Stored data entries

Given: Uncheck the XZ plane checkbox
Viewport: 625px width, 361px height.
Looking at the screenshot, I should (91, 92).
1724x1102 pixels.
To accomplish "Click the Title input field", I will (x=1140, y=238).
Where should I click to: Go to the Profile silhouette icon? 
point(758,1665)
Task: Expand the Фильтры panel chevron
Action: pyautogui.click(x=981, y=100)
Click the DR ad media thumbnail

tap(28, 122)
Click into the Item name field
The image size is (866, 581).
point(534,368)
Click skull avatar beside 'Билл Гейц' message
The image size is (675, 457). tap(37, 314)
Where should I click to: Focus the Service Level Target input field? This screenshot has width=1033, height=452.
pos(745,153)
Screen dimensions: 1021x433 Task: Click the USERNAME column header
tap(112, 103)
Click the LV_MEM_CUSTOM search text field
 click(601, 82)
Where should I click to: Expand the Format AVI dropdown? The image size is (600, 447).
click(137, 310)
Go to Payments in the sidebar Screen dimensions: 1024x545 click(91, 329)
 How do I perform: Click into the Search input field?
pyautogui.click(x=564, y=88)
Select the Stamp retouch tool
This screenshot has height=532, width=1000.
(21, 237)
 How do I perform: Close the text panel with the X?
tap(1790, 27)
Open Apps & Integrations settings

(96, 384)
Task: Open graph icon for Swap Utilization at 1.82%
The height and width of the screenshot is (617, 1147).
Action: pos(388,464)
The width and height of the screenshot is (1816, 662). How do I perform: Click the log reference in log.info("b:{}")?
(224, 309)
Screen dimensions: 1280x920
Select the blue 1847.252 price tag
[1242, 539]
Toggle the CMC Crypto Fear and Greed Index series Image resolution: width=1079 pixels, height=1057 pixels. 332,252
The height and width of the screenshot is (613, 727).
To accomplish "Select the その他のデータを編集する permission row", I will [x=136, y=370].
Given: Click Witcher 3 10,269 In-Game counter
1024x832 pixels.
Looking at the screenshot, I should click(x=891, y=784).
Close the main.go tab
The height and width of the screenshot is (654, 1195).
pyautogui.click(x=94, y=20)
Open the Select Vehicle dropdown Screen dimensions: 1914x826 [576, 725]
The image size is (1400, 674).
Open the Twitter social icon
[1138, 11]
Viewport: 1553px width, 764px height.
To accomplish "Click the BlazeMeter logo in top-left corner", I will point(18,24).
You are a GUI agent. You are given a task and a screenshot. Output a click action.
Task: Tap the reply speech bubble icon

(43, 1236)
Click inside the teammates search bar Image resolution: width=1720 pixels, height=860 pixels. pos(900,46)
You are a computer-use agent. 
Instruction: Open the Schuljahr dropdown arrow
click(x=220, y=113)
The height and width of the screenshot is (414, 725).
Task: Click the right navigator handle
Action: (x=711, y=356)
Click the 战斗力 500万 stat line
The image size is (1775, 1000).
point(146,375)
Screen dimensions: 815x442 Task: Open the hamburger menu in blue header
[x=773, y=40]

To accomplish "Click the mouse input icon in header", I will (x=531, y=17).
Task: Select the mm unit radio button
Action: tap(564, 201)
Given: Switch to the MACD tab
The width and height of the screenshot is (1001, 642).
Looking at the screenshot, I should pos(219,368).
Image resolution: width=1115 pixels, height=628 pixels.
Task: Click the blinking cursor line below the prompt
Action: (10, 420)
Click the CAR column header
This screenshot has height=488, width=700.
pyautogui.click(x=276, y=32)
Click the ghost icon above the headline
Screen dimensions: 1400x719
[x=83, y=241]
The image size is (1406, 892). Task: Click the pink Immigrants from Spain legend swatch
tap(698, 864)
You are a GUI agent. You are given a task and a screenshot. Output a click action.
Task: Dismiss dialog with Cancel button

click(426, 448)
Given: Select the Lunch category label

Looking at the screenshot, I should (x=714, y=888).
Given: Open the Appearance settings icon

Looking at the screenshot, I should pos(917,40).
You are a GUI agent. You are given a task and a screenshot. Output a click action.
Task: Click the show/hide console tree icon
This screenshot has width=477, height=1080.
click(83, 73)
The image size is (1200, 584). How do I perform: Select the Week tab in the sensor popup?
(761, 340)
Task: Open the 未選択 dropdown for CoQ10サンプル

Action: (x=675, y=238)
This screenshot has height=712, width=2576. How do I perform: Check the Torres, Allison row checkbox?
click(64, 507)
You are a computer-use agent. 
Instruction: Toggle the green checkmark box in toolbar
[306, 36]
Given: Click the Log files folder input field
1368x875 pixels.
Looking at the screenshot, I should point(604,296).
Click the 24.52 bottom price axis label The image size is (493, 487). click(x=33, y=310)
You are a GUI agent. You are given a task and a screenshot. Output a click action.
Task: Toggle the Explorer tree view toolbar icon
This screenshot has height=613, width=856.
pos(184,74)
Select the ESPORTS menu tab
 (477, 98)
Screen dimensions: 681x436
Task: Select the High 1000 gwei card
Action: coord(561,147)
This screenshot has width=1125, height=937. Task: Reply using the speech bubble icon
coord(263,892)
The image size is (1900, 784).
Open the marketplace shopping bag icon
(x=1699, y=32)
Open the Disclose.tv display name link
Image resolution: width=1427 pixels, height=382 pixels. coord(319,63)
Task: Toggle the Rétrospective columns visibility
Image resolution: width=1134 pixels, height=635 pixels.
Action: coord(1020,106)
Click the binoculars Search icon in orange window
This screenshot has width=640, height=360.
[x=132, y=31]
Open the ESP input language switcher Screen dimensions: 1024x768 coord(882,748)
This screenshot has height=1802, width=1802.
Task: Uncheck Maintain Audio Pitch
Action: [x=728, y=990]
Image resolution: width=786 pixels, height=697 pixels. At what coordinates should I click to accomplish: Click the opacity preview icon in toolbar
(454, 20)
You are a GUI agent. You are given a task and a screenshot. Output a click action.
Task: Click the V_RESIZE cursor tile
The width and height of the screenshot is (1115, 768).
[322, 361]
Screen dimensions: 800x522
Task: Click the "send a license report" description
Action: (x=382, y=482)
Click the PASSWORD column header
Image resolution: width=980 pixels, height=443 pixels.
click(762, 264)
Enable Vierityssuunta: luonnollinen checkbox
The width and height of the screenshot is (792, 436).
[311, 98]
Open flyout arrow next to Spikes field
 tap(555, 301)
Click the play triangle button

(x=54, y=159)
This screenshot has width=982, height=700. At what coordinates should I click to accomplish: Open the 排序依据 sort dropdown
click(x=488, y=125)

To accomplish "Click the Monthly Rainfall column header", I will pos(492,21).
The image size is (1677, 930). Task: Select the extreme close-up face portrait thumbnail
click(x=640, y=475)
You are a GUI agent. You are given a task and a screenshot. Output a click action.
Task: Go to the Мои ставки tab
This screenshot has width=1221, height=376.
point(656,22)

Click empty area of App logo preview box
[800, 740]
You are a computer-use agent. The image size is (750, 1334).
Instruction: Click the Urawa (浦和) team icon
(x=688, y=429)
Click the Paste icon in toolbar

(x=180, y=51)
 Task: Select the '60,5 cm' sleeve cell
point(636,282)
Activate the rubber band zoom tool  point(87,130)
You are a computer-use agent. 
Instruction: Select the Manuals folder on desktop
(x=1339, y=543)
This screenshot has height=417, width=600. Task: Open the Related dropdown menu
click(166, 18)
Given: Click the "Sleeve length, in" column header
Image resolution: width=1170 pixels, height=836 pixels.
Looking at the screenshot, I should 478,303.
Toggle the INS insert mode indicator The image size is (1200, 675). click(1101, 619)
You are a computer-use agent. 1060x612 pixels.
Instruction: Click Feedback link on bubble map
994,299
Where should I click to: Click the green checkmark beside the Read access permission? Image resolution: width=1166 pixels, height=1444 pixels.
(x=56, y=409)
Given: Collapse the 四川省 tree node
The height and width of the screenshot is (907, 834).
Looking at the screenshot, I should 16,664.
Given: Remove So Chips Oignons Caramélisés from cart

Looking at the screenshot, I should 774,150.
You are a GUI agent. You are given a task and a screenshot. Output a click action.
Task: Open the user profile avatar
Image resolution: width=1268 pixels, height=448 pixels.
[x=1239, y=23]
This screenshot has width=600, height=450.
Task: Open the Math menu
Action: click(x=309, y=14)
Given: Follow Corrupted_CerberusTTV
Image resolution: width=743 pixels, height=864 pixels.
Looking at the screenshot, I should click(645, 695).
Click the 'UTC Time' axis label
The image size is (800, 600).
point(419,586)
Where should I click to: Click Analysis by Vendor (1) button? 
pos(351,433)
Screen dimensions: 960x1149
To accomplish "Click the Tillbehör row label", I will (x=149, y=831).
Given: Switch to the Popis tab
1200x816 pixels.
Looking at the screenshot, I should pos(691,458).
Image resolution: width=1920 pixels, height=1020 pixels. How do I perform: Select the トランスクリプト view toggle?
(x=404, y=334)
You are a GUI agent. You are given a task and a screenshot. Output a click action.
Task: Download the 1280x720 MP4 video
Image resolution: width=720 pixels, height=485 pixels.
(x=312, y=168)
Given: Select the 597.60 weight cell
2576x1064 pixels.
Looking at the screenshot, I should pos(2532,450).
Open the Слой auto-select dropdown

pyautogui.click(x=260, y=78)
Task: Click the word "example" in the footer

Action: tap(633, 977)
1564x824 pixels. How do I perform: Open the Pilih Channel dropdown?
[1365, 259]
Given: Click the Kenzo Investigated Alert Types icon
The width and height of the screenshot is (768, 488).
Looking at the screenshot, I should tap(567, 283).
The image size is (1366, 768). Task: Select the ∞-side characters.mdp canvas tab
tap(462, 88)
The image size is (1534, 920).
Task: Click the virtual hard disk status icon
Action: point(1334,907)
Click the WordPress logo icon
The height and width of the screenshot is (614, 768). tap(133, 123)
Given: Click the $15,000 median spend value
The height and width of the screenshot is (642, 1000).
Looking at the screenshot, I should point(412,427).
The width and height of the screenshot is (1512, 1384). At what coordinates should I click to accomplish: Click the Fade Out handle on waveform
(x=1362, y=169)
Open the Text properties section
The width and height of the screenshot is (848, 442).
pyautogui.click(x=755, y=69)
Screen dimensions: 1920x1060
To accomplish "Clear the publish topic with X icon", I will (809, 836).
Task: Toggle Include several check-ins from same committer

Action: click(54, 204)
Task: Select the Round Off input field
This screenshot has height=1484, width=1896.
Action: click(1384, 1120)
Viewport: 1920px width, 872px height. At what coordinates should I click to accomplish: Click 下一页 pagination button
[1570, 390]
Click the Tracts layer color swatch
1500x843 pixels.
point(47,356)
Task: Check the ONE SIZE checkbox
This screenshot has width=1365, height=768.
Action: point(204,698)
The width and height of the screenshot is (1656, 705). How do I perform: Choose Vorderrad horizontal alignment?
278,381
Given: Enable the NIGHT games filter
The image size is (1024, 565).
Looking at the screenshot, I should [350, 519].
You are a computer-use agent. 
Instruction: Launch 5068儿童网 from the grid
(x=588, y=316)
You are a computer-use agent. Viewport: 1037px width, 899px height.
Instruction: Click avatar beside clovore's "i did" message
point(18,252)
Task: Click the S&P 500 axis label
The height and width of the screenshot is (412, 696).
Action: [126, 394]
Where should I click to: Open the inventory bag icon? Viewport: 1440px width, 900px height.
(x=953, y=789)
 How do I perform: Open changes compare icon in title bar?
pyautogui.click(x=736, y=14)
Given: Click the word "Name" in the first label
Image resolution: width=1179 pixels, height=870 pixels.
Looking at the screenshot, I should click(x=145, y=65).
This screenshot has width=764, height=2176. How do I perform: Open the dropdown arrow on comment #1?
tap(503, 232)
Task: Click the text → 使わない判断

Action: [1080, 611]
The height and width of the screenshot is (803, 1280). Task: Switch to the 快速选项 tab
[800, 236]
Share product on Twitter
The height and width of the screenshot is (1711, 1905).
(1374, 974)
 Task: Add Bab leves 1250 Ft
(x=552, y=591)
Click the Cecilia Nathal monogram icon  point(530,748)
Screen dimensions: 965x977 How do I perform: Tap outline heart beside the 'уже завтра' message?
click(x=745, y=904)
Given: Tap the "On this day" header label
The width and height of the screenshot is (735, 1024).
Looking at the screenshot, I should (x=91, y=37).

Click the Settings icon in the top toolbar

» **What needs to be done**
After reading each line of the data, give only the number of lines that include the word "Enable".

» **Task solution**
2